| “Earliest records indicate the La Posta Compound was originally constructed in the 1840's. Sam Bean and his brother Roy Bean, operated a freight and passenger service line to Pinos Altos from this building in the 1850's. After the Civil War, The La Posta Compound became an important stop on the Butterfield Stagecoach Line. During the 1870's and 1880's, the Corn Exchange Hotel, one of the finest lodges in the Southwest, operated from the building. John Davis, the proprietor of the hotel, died in the late 1870's, however, his wife Augustina continued to operate the hotel, a restaurant and other businesses in the building until the early 1900's. La Posta de Mesilla Restaurant originated in the northwest corner of the building in 1939 by Katy Griggs Camunez. The business has grown to become one of the most famous restaurants in the Southwest, occupying 10,000 square feet of the La Posta Compound which now included several shops. After Katy passed away, the property and business was acquired by a great niece, Jerean Camunez Hutchinson and her husband Tom, a.k.a. "Hutch", who continue to offer the same quality food and great service in the unique dining environment Katy created.”
-- La Posta
Situated in the historical town of Old Mesilla, La Posta has never failed to attract new and old customers alike. Inside the plaza, while waiting to be seated, one can shop at the hot pepper shop, admire the beautiful macaws that were inside this huge room size cage, examine the strange tropical fish such as Piranha, or just simply tour around the nicely decorated room.

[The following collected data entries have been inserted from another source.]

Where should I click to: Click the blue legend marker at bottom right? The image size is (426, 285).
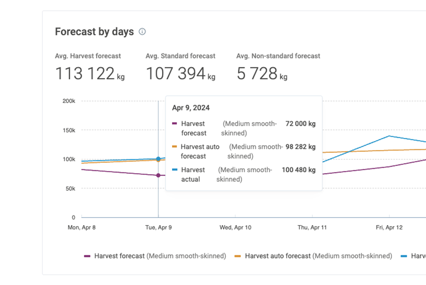(404, 256)
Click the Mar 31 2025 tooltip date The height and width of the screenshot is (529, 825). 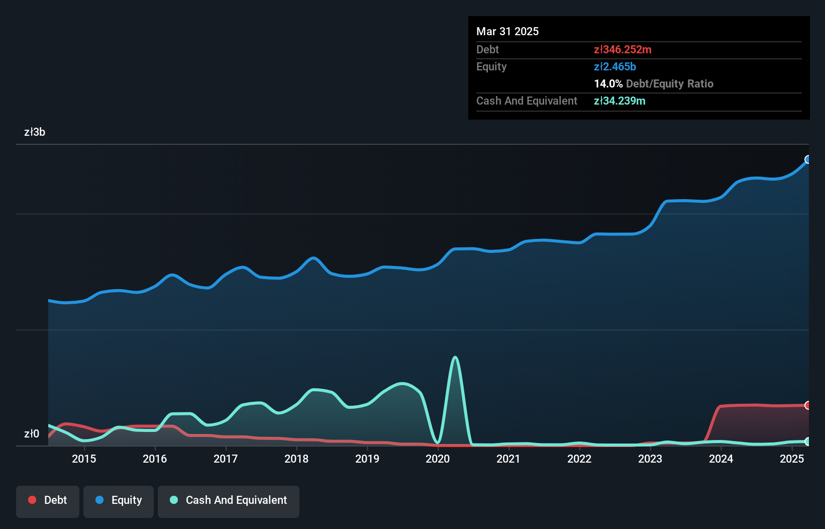tap(507, 32)

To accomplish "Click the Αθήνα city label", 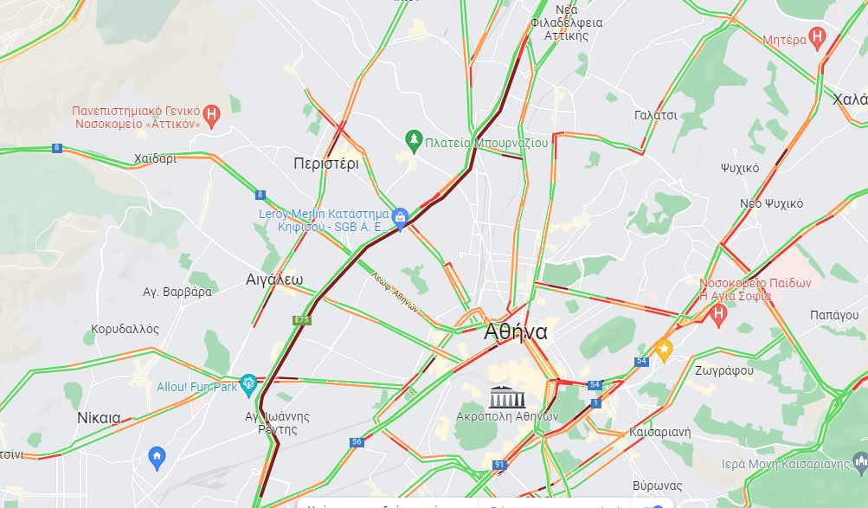I will (x=516, y=332).
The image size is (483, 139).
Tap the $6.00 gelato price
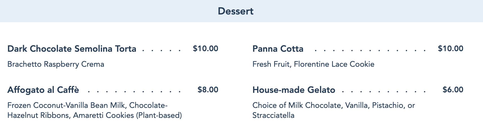click(453, 90)
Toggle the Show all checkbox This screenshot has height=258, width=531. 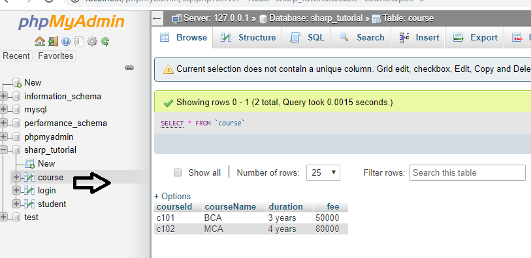[x=178, y=172]
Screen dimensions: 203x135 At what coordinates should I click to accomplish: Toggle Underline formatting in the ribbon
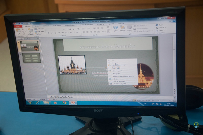[x=55, y=33]
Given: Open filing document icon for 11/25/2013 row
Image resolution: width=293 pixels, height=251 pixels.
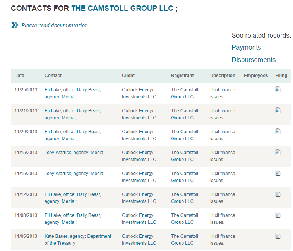Looking at the screenshot, I should pyautogui.click(x=278, y=89).
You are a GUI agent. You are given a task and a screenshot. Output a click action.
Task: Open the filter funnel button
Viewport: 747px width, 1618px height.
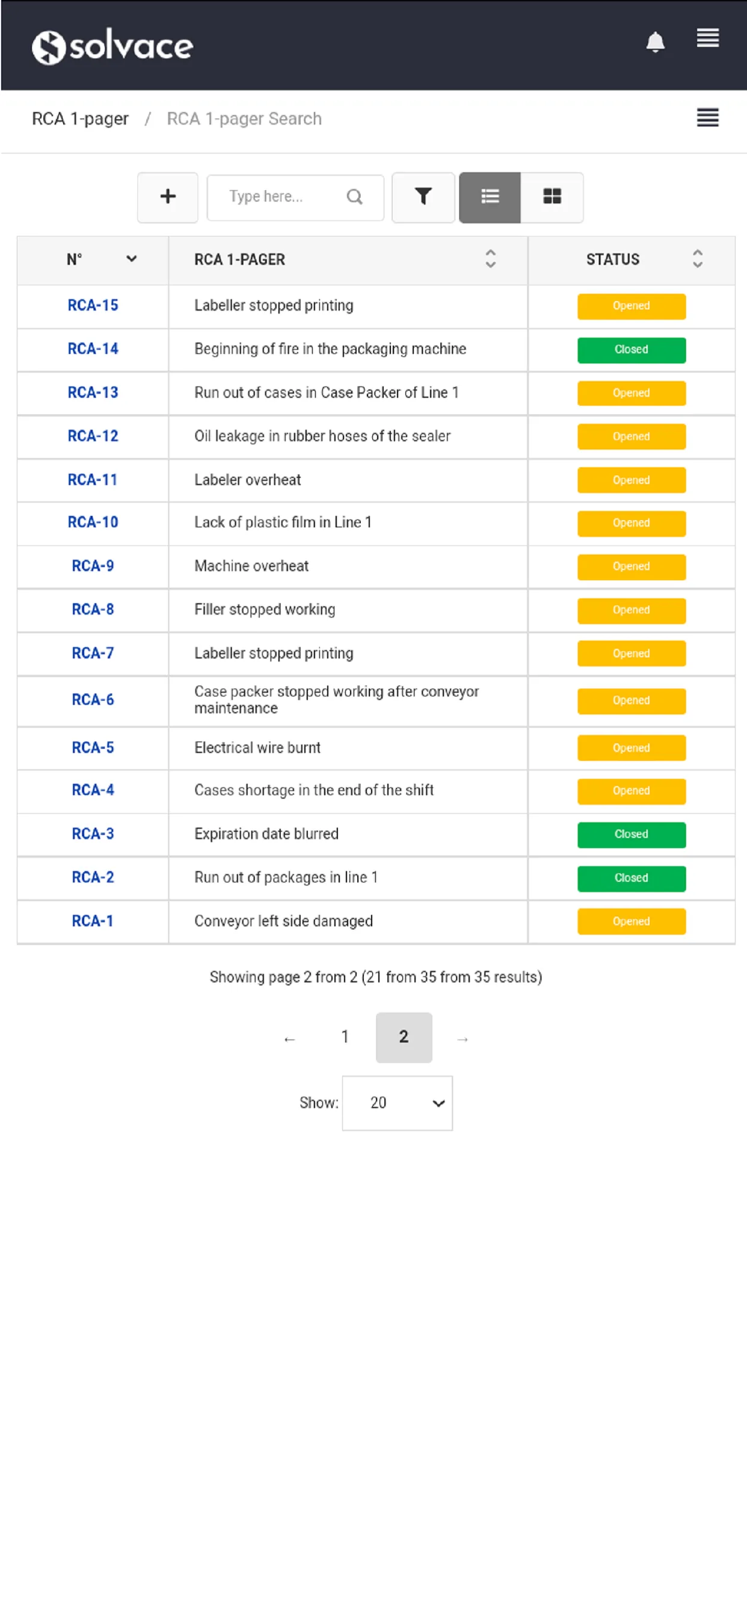[422, 197]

The whole complex is a mix of Southwestern style and the open tropical style. Along side the adobe walls with wood beams stands a rock wall on which grow many species of tropical plants. Overlooking the dining area, small Spanish style porches house a few fake skeletons dressed in old Western style dress posed among the rich deep foliage.
After an appetizer of chips and a reasonably hot salsa, the food is bought out in colorful plates. My favorite, as well as a favorite of several friends and family members is the Chimichangas with shredded beef filling. It consists of a golden fried flour tortilla filled with soft shredded beef. I always wonder how they fried the Chimichangas without making them greasy. The shell is soft and almost tastes like the sopaipillas. I usually prefer hotter food. Though the red chile is hotter, the green chile that comes with it was so rich in flavor that I make an exception. The whole dish is so delicious that I often find a reason to eat over at La Posta whenever we visit Old Mesilla.